▸ Activity
Exactly the lines from the line containing "Open first row 手术操作日期 dropdown" through the last line of the entries below should appear in the answer, reproduced verbatim.

━━━━━ Data records

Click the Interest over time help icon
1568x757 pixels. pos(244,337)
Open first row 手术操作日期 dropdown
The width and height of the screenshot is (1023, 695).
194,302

━━━━━━━━━━

▸ Problem solution
Open first row 手术操作日期 dropdown
The width and height of the screenshot is (1023, 695).
194,302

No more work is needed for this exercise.